Porous material comprises the pores, which are empty space, and the solid matrix or skeleton, which makes up the physical embodiment of the material. For example, in polymer microporous membranes, the phase separated polymer provides the matrix. Herein, the inventors discuss coating or covering the surface of the media. The inventors mean by this that the internal and external surfaces are coated so as to not completely block the pores, that is, to retain a significant proportion of the structure for convective flow. In particular, for the internal surface area, coating or covering means that the matrix is coated or covered, leaving a significant proportion of the pores open.

Absorption refers to taking up of matter by permeation into the body of an absorptive material. Adsorption refers to movement of molecules from a bulk phase onto the surface of an adsorptive media. Sorption is a general term that includes both adsorption and absorption. Similarly, a sorptive material or sorption device herein denoted as a sorber, refers to a material or device that both ad- and absorbs.

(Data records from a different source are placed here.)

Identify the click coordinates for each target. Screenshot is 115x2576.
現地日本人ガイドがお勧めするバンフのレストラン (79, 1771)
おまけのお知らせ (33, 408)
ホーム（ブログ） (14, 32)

The membrane chromatography media of the present invention includes an anion exchange coating formed on a porous substrate. The porous substrate acts as a supporting skeleton for the coating. The substrate should be amenable to handling and manufacturing into a robust and integral device. The pore structure should provide for uniform flow distribution, high flux, and high surface area. The substrate is preferably a sheet formed of a membrane. The preferred substrate is made from synthetic or natural polymeric materials. Thermoplastics are a useful class of polymers for this use. Thermoplastics include but are not limited to polyolefins such as polyethylenes, including ultrahigh molecular weight polyethylenes, polypropylenes, sheathed polyethylene/polypropylene fibers, PVDF, polysulfone, polyethersulfones, polyarylsulphones, polyphenylsulfones, polyvinyl chlorides, polyesters such as polyethylene terephthalate, polybutylene terephthalate and the like, polyamides, acrylates such as polymethylmethacrylate, styrenic polymers and mixtures of the above. Other synthetic materials include celluloses, epoxies, urethanes and the like. The substrate also should have low non-specific protein binding.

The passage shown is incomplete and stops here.